DPF再生システムは燃料添加触媒(以下Eolysと表記)というフルードをDPFに少量噴射しています。Eolysには触媒金属の微粒子が含まれており、DPFにEolysが運ばれることで、DPFの再生温度を低下させます。メカニズムとしてはJLMのDPFクリーナーを燃料に入れたときと同じ効果を担っています。
DPF再生システム搭載車種
一般的に下記のモデルに搭載されています。(日本で流通が確認されている車種)
プジョー:3008、208、508など
シトロエン:C4、C4ピカソ、C5、ベルランゴなど
ミニ:2代目クーパーD
DPF再生システムのメンテナンス方法
日本での搭載車種が極端に少ないこのシステムのメンテナンス方法について解説いたします。
1.Eolys 補充タイミング
Eolysは、1タンクあたりおおよそ80,000km~100.000km分を賄うことが可能です。最近の車両はEolys警告灯を搭載していますが、補充には手間がかかるため、車検毎にEolysを補充することをおすすめしています。
2.Eolysの補充
Eolysの補充は、エンジンオイル交換やAdblueの補充より工数が必要です。補充には専用の補充キットとリフト設備が必須となります。また、Eolys補充後は必ず診断機を用いてDPF再生システムのリセットを行う必要があります。リセットを行うことで、ECUは正しい残量把握と制御を行うことができます。
3.DPF再生システム搭載車の注意点
―DPFのスス詰まり:DPF再生システムによって通常よりは詰まりにくい構造ではありますが、警告灯を放置する、常時短距離走行などを行うとDPFの再生が出来ず詰まりが発生してしまいます。

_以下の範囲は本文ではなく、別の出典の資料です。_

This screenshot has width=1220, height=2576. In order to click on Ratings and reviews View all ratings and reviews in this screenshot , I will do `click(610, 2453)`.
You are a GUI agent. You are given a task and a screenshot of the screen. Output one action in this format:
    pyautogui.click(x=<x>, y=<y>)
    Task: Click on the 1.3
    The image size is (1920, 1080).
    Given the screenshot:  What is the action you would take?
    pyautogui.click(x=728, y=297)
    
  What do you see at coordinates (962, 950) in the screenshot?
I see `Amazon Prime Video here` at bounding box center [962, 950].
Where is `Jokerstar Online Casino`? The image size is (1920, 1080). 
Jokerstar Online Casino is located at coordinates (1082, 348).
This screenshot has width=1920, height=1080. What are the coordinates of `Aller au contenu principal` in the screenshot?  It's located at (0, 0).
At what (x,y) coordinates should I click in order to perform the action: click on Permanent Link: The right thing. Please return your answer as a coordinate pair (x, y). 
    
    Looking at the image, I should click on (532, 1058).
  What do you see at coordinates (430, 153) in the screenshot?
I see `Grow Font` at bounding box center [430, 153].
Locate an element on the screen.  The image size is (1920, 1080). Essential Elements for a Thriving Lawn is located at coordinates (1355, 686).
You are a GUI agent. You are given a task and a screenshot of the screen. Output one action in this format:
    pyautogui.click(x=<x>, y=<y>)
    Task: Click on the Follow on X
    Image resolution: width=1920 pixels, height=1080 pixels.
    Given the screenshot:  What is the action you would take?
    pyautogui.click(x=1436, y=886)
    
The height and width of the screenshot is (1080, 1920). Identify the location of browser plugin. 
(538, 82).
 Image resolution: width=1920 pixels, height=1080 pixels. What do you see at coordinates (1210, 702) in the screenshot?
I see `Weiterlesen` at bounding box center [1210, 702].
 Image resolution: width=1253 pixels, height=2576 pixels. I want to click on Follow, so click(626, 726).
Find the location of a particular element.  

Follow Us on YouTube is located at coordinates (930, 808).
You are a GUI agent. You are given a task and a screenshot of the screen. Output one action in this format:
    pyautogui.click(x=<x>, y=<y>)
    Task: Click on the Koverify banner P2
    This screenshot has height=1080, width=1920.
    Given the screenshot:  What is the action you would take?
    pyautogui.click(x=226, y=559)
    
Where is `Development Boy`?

―Eolysタンク・ポーチの破損・故障:内部のセンサーエラーやタンク自体の破損により、システムが正常作動しない、Eolysが補充できないといった事例があります。Eolys補充前にはシステムが正常に作動しているか、確認が必要です。
―ECUリセットが出来ない:診断機がない状況でEolysのみ補充しても、システムは正常に作動できません。お手持ちの診断機でDPF再生システムのリセットが出来ることを確認してから、補充を行ってください。
実際の補充方法は下記youtubeの動画をご参照ください。
(英語のため、字幕オン→設定から自動翻訳(日本語)機能をご使用ください。)
整備士へのアドバイス
1.信頼できるEolysを使用する:このシステム自体がメーカー独自開発品であるため、明確な国際規格が存在しません。現状メーカー指示に基づくと4世代の製品が存在します。純正のEolysは世代間の互換性がなく、指定のフルードを入れなければDPFに不具合が発生すると記載されています。また、妙に安価な製品は単なる液体といったケースも散見され、金属触媒が全く含まれていない事例もあります。
JLMでは各世代のDPF再生システムに対応可能な高性能なEolysを販売しています。価格は高いですが、各世代のDPF再生システムに対応し、安心してご使用いただけます。
2.DPFが再生しやすい環境を作る: 車両のDPF再生の頻度が上がった場合、高速道路など長時間巡行できる道路で運転するか、診断装置を使用して手動でDPFを強制再生することを検討してください。これは、特に車両が通常の再生が行われなかった短距離走行に使用されていた場合に、余分な煤を燃やしてフィルターの効率を回復するのに役立ちます。理想を言うとDPFの再生にはJLMのDPFクリーナーも一緒に使うとより強力にDPFを再生できます。
3.オーナーへの啓蒙活動:残念ながら現在のクリーンディーゼルは短距離走行、長時間のアイドリングによりDPFに不具合を起こす可能性があると言わざるを得ません。DPFの故障を抑えるには時々長距離運転が必要であることを車両オーナー啓蒙することも重要な故障予防になります。